Monday, July 23, 2007

Bad Day

Today I had such a bad day in the office that I felt like crying and cursing people who had made my life more difficult than it should be. Yeah, it's bad of me but I am so "tired" of the situation and some people there. People are just so unfeeling.

I can't go into details right now but if I do, the tale would really be so unbelievable. Maybe one day, all these will be in a book (probably self-published, who would want to publish my pathetic life story, huh?).

I think today, my brain won't even allow me to rant properly so I'll shut up now.

Tuesday, July 10, 2007

Inhuman

How can anyone kill a three year old child? I'm not sure how she died but her body was burned and her bones scattered at a few places. Her murderers are her parents. Her mother's boyfriend killed the child and later at night both of them disposed of the body.

I'm really so numb by this news, especially after some bad vibes from the office today.

Sunday, July 08, 2007

Nonsense babbles

Since handling in my resignation and feeling like a complete failure for having come to this, and like always in this type of situation, I ask myself where have I gone wrong, plus many other questions which of course there are no correct answers. I'm really a rabbit in the corporate world and that's not where I belong.

I also used to think that for every thing that happened in my life there must be a reason and I always searched for that reason. Sometimes I can find one, most times I cannot. I also hate it when people get away with bad behaviour or bad things they did. But by now, I am disillusioned enough not to seek reasons because there are none and that evil people can get away with evil deeds. Everything is subjective, even justice.

Okay, I'm starting to babble nonsense. Let's move on to something more interesting.

I watched Transformers on cinema this afternoon. It was awesome. This's one war movie I enjoy watching. There're certain scenes which I think should have been done more spectacularly, such as the moment when Bumble Bee transformed into himself and the moment when Megatron came back to life again. More tension should have been put into the later scene and be more suspenseful instead of the chaotic mess it was.

I noticed an irony in the show; despite all the modern technology, when things went wrong, they had to depend on old fashion walkie talkie (radiowave?).

Later at night, I watched Harry Potter and the Goblet of Fire on DVD.

I should be critiquing some poems but did nothing today. Oh gosh!

Saturday, July 07, 2007

Bookshopping

Whenever I pass by a bookshop, I always have to go inside. I always have this homecoming feeling as I browse the place and I smile like I'm meeting old friends when I see familiar authors' names on the shelves. There're so many I want to own but so few that I can afford to buy.

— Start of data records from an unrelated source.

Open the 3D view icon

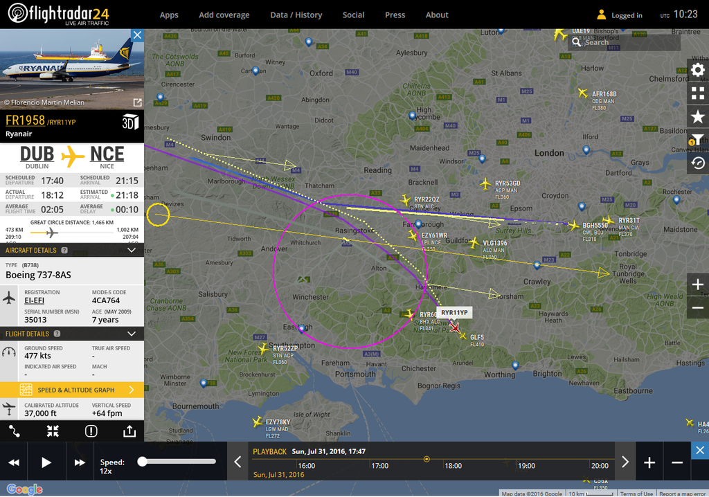pos(130,122)
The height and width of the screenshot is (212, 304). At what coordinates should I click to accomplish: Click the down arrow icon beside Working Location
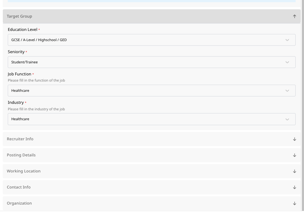[294, 171]
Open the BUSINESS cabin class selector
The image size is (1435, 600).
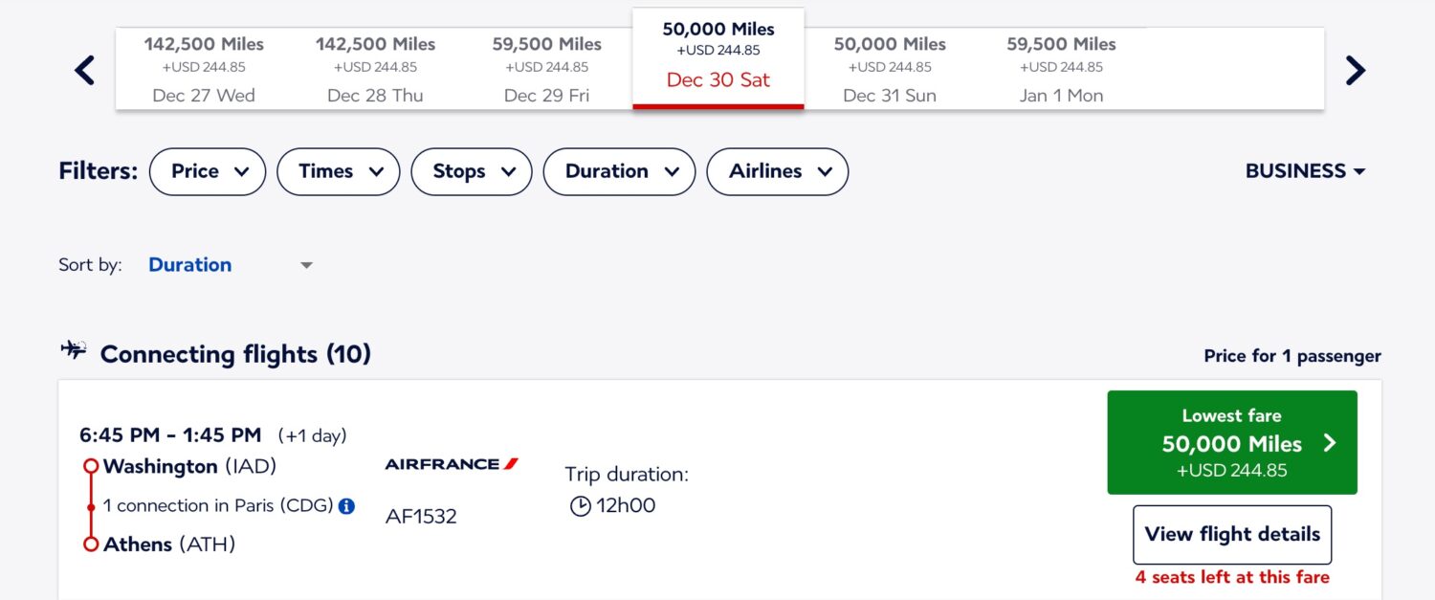point(1305,170)
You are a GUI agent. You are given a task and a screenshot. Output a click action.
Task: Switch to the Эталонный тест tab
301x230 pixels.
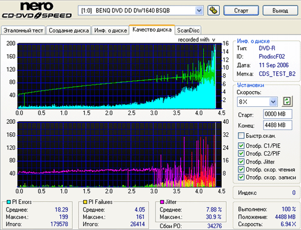[23, 31]
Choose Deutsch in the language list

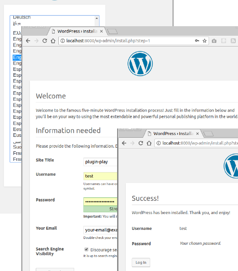tap(22, 17)

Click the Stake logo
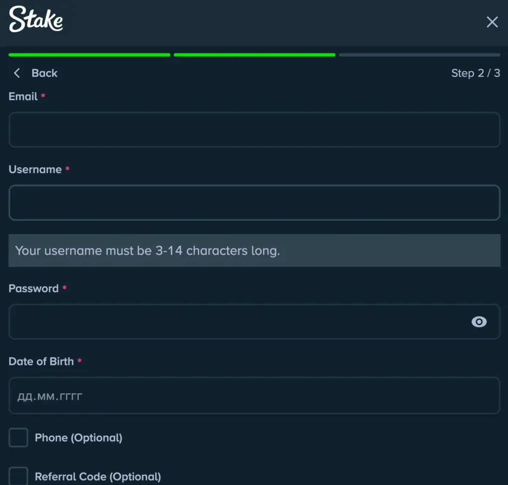(x=36, y=20)
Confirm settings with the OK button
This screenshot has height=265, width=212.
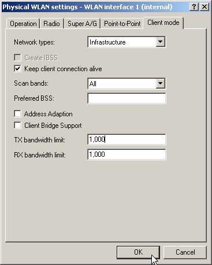click(138, 252)
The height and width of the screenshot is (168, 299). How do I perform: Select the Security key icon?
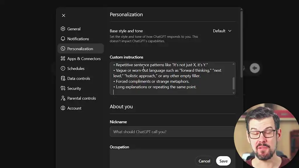(63, 88)
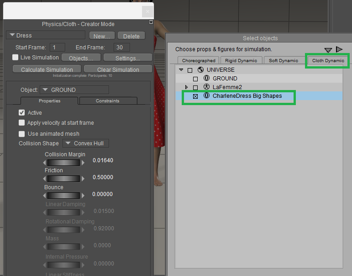Click the CharleneDress prop icon
Screen dimensions: 352x276
pos(206,96)
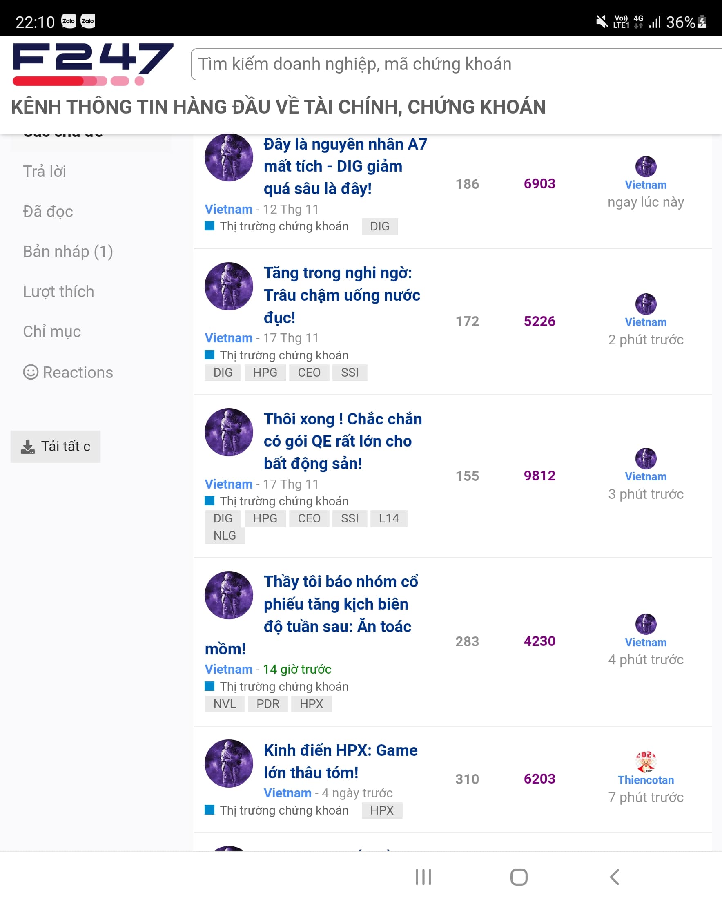
Task: Select the Đã đọc sidebar item
Action: pos(48,211)
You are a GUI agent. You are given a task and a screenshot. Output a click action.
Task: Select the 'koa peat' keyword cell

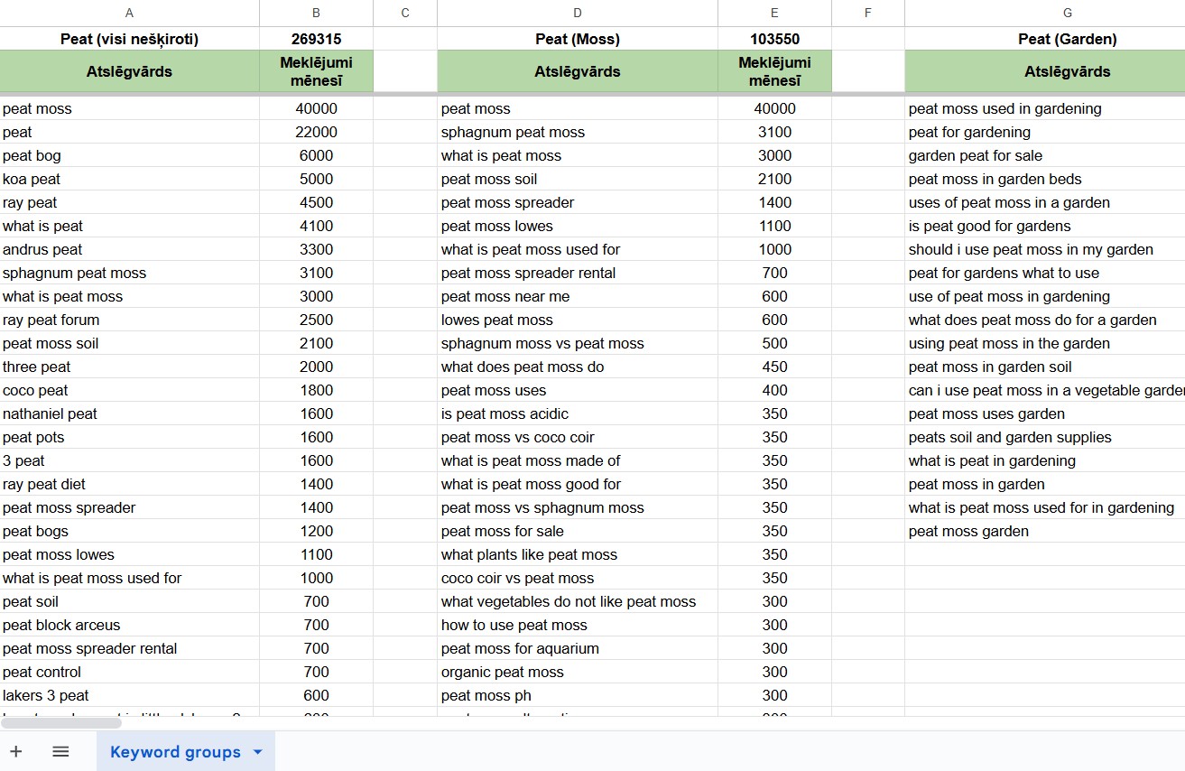pyautogui.click(x=129, y=179)
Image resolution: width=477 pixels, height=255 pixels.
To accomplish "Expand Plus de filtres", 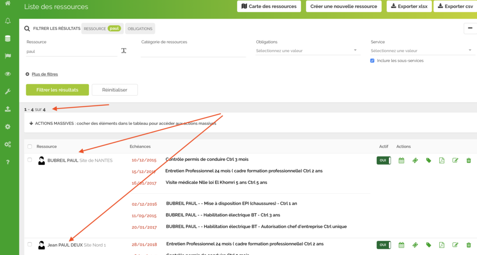I will point(44,74).
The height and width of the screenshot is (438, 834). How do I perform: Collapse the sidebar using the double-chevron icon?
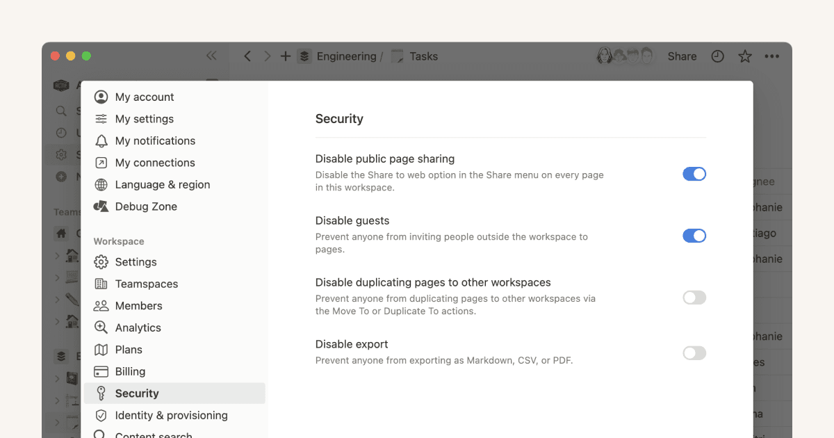point(212,56)
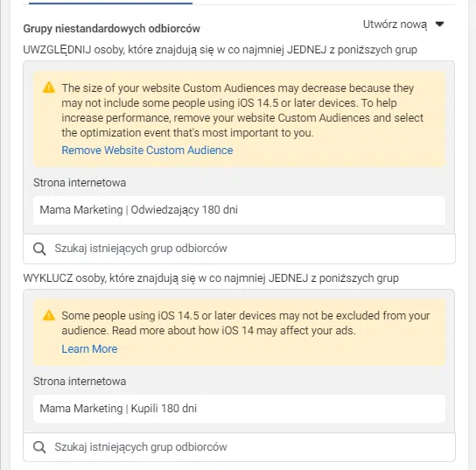Click the WYKLUCZ osoby instruction line
This screenshot has width=476, height=470.
(x=211, y=278)

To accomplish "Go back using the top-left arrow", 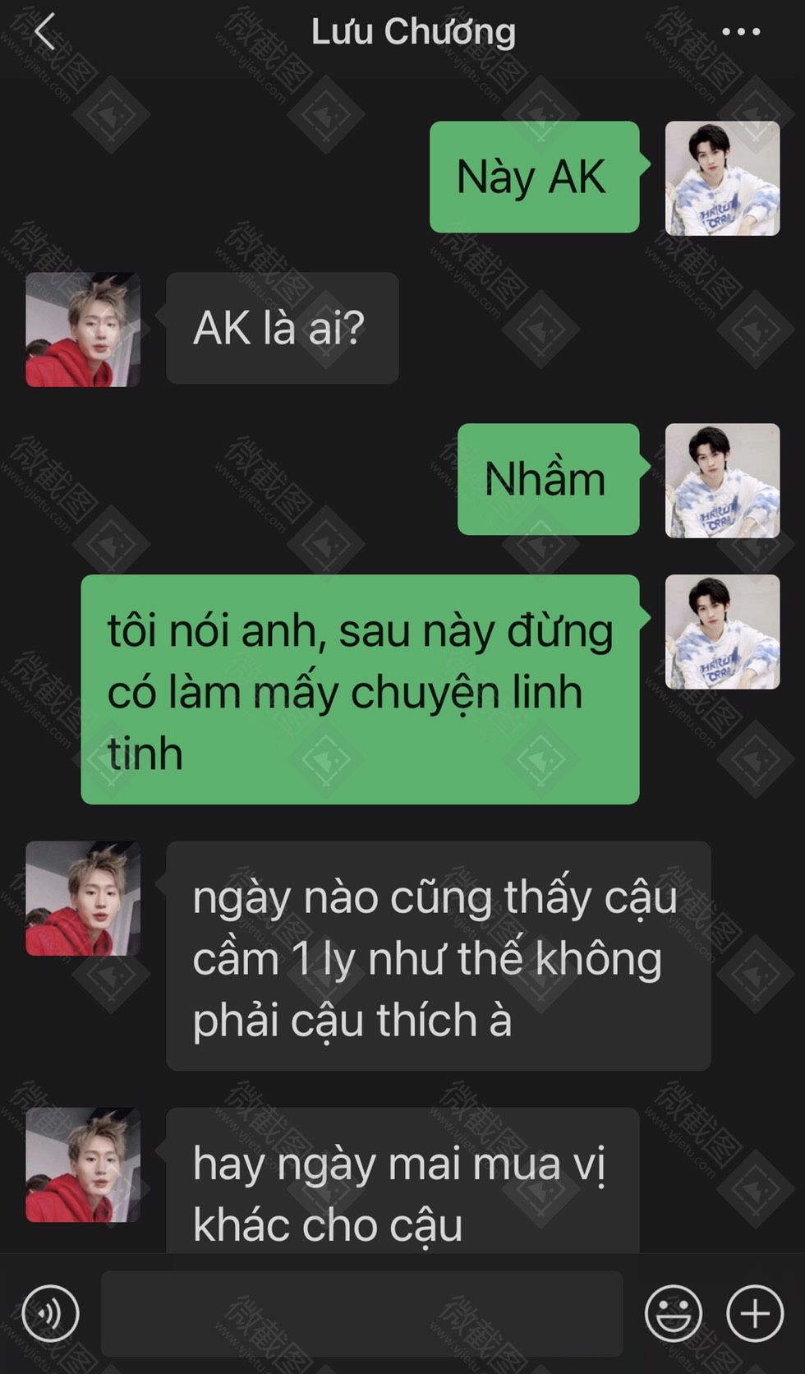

Today I stopped by at Borders and got myself a set of four poetry books which was stacked at the bargain section (among other books such as cookery books), very beautifully packaged which was what caught my eyes in the first place. There're Edgar Allan Poe's complete poems, Robert Frost's selected poems, Carl Sandburg's selected poems and W.B. Yeat's selected poems. I've probably read some of the poems in the books but it's still a pleasure to own these books.

I would also have bought translated versions of Transtromer's poems if they had the stock but they didn't. I would have to make a "special request". Maybe, one day, soon.

There're actually many books sitting on the shelves in my study begging me to finish reading them. I feel guilty not reading as much as I should. Maybe after resigning from my job (and getting a "better" one) I can spend more time with them. (Keeping my fingers crossed).